How NOT to write a parody, legally speaking:
Salinger v. Colting, 641 F. Supp. 2d 250 (S.D.N.Y. July 1, 2009)

[Excerped from the chapter, About The Book]

Many people who knew of my intent to create this parody were concerned about its legal aspects, because given the... uh... let us say "legendary intransigence" of your average Objectivist, the odds of receiving official permission to pen a critical parody of the greatest novel ever written would appear to be precisely zero.  Fortunately, the legal minefield had already been cleared by a woman having an interesting coincidence of name, one Alice Randall.  In 2001, Ms.

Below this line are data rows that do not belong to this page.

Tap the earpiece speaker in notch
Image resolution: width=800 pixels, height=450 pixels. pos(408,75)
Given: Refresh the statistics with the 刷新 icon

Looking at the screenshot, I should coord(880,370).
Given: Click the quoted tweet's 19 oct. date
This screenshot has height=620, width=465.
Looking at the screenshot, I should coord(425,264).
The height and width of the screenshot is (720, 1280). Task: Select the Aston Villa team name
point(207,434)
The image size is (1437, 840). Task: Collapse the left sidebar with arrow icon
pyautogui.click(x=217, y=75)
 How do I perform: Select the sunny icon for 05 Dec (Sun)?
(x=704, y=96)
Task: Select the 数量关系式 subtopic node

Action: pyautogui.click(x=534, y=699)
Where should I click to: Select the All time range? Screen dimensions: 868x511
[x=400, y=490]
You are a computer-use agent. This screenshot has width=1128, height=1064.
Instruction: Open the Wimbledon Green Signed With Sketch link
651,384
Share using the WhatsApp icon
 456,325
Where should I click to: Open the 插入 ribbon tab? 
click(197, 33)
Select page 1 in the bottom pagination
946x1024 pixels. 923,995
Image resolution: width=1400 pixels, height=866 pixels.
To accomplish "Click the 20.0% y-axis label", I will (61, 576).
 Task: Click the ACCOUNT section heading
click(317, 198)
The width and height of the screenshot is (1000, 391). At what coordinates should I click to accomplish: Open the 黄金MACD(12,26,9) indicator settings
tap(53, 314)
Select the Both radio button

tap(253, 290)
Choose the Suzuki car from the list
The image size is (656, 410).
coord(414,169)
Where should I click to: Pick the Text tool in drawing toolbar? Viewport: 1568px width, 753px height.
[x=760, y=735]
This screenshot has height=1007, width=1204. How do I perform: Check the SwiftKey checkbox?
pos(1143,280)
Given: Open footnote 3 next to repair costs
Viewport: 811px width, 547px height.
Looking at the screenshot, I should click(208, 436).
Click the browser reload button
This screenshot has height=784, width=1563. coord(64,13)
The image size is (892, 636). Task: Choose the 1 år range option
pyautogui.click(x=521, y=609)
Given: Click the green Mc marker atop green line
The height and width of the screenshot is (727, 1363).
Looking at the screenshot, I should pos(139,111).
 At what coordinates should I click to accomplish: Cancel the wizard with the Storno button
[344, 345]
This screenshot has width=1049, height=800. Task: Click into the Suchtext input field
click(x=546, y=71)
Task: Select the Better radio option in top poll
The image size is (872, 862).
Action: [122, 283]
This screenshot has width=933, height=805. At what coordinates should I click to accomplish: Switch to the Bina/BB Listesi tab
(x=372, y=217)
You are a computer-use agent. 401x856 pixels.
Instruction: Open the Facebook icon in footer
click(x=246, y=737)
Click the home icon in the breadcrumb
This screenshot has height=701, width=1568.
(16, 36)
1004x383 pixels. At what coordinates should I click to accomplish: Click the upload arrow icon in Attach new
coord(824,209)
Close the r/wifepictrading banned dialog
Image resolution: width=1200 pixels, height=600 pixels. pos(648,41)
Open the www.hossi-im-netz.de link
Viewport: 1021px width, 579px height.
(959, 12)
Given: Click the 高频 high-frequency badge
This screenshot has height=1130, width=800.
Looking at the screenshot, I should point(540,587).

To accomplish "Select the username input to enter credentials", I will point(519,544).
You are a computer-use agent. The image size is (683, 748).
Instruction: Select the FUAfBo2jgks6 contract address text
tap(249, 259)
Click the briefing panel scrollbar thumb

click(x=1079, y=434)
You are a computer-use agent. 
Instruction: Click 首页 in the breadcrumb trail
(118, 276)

Randall released a parody of Martha Mitchell's epic tale, Gone With The Wind, cleverly titled, The Wind Done Gone, which tells the exact same story during the exact same time frame, even including many of the novel's passages--except the story is told from the slaves' point of view.  (I toyed with the idea of naming this tome Atlas Done Shrugged, but concluded that the title was insufficiently on topic.)  As you would expect, the Margaret Mitchell estate took frenzied exception to the apparent infringement, but after a protracted legal battle (ending with Suntrust v. Houghton Mifflin) the courts ruled that the parody was permissible without permission, as is this one, and the thousands of other creative works of critical fan fiction that have proliferated in Ms. Randall's wake.  The literary world is a richer place for her courage.